-- WHAT TO DO --
Rewrite the entries with "computer-use agent" changed to "GUI automation agent" and every other part kept the same. Omit the pictures from your answer.

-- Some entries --
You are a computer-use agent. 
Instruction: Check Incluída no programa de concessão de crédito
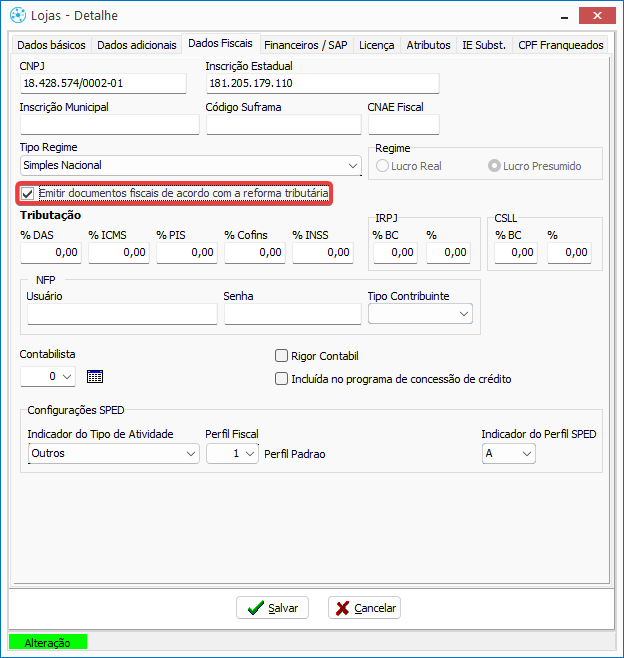[281, 379]
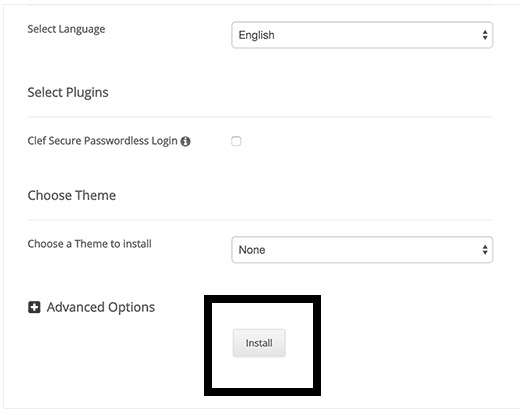Image resolution: width=520 pixels, height=415 pixels.
Task: Click the divider line under Choose Theme
Action: coord(260,220)
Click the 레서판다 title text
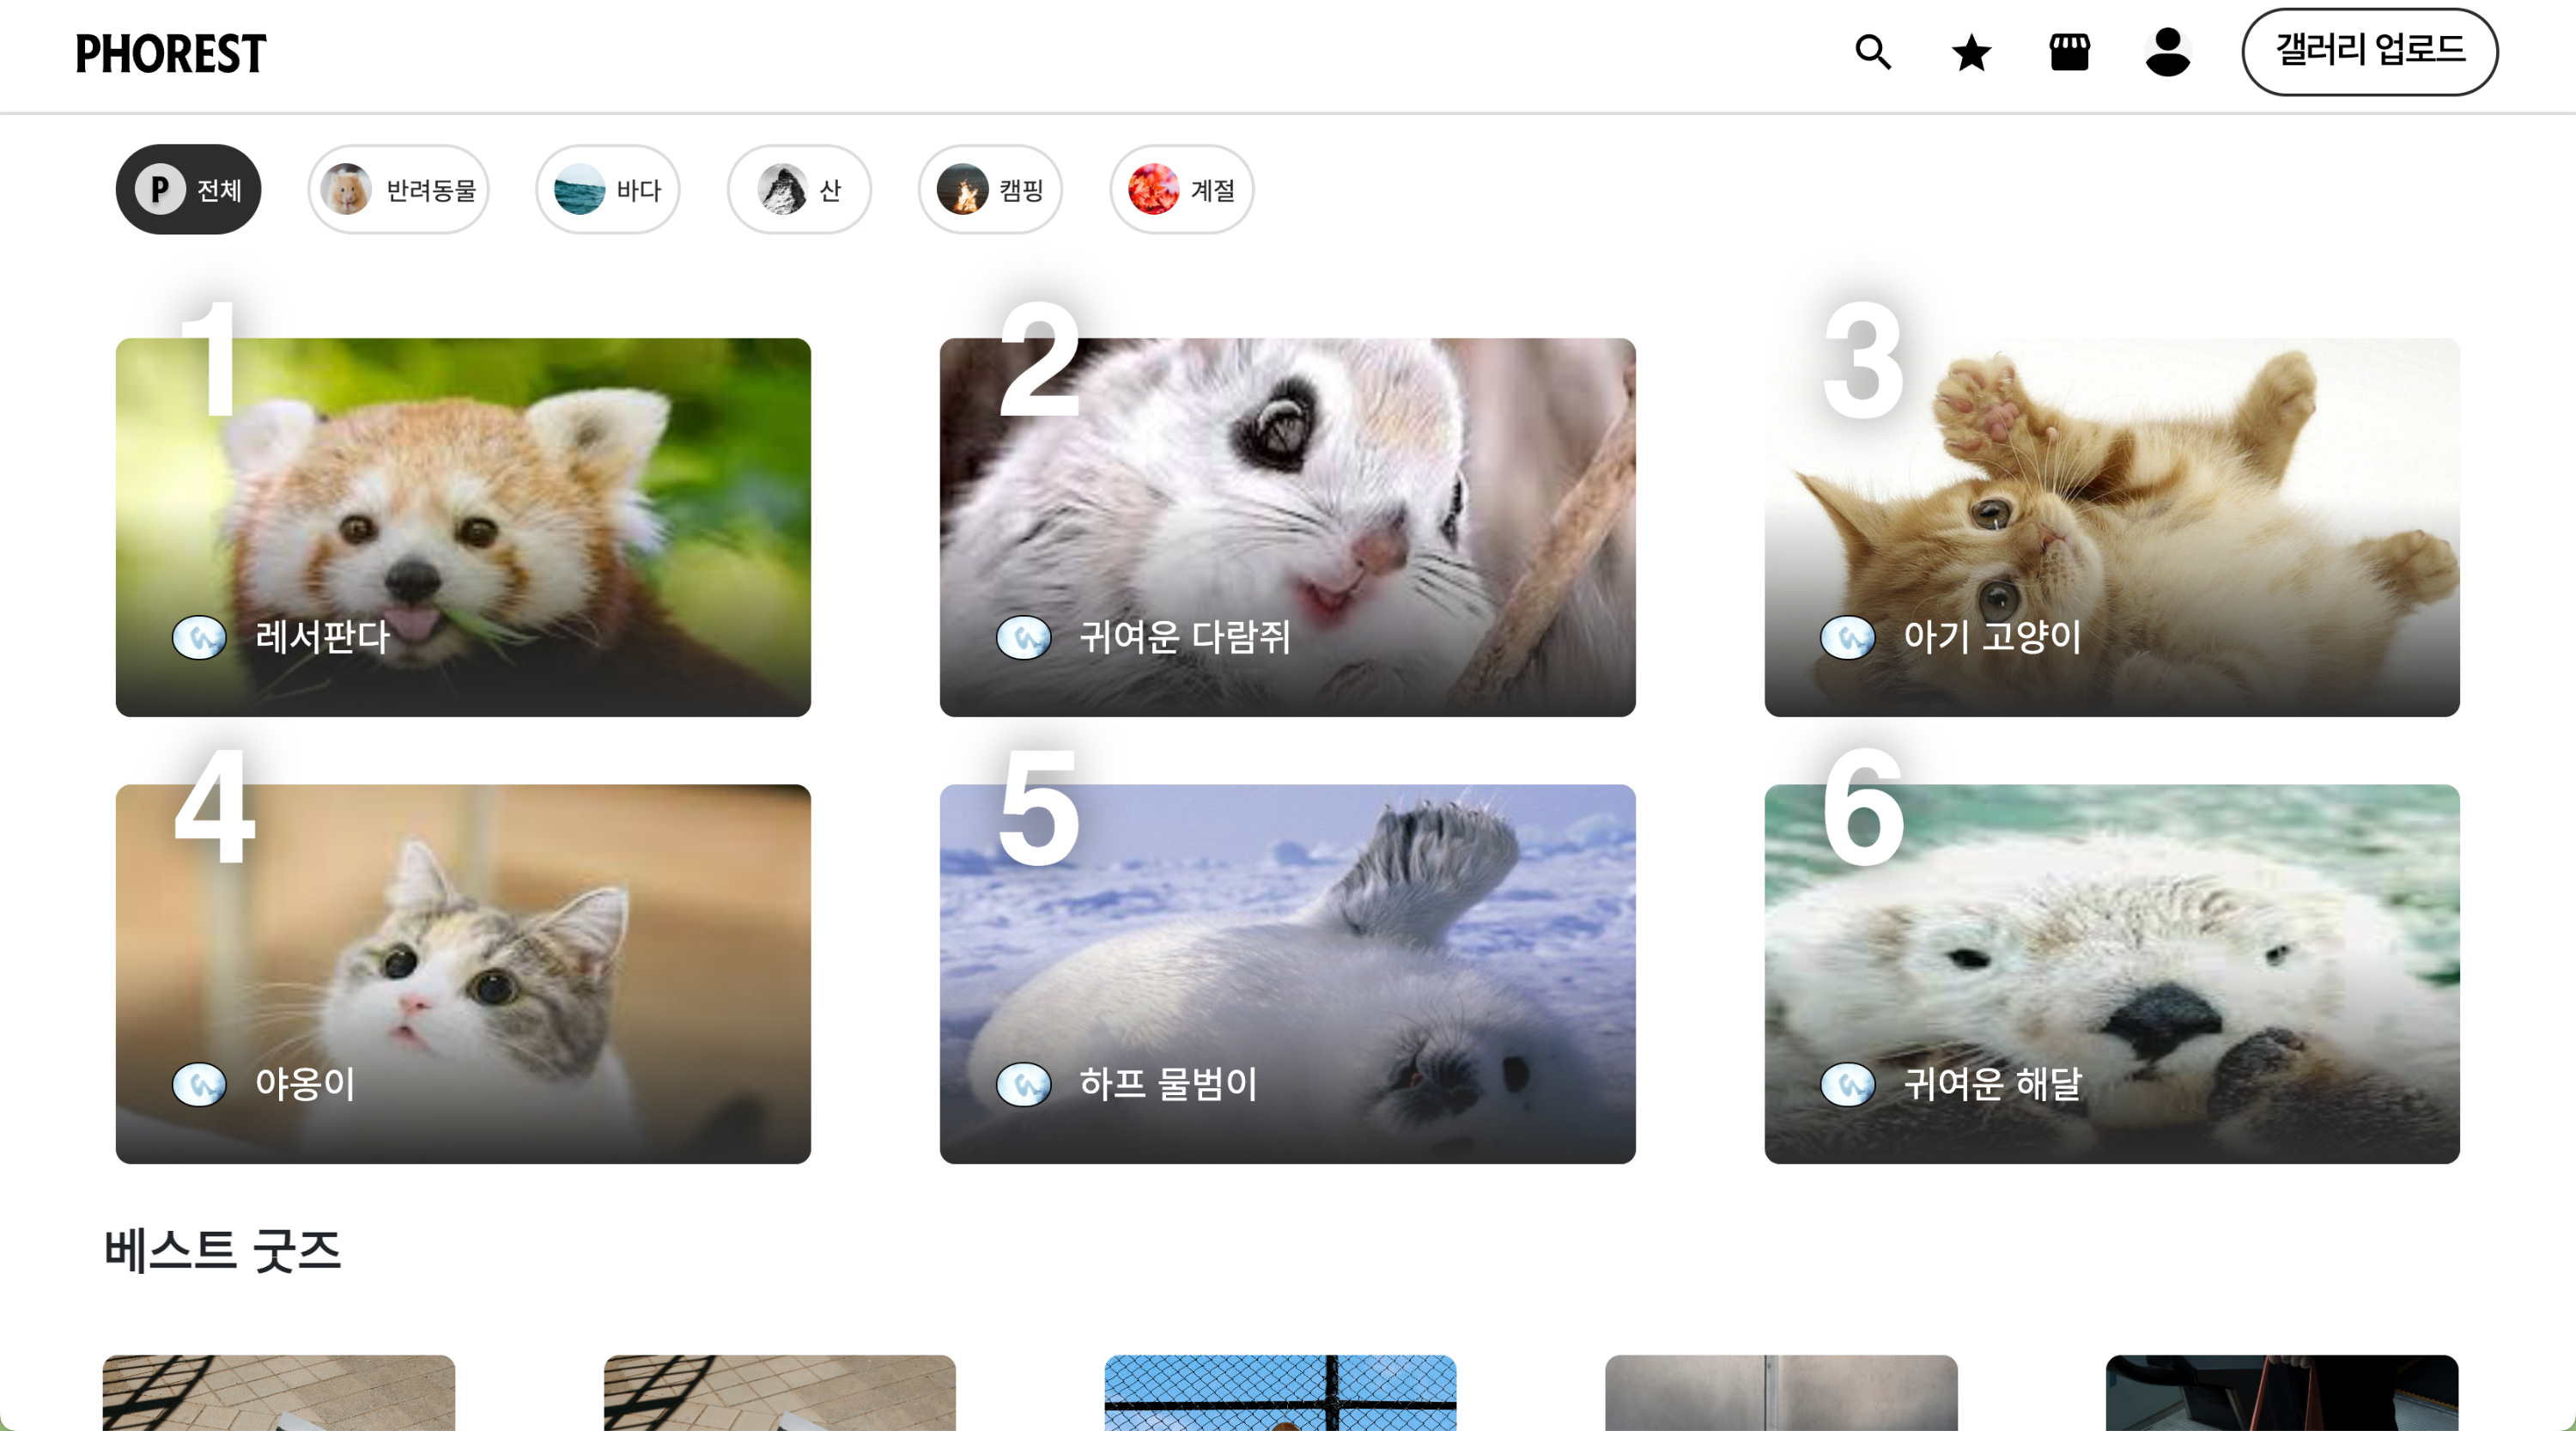 click(322, 637)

-- EXERCISE RESPONSE --
You are a GUI automation agent. 
Instruction: Check Incluída no programa de concessão de crédito
[281, 379]
Image resolution: width=520 pixels, height=415 pixels.
Task: Click the divider line under Choose Theme
Action: coord(260,220)
Click the 레서판다 title text
 click(322, 637)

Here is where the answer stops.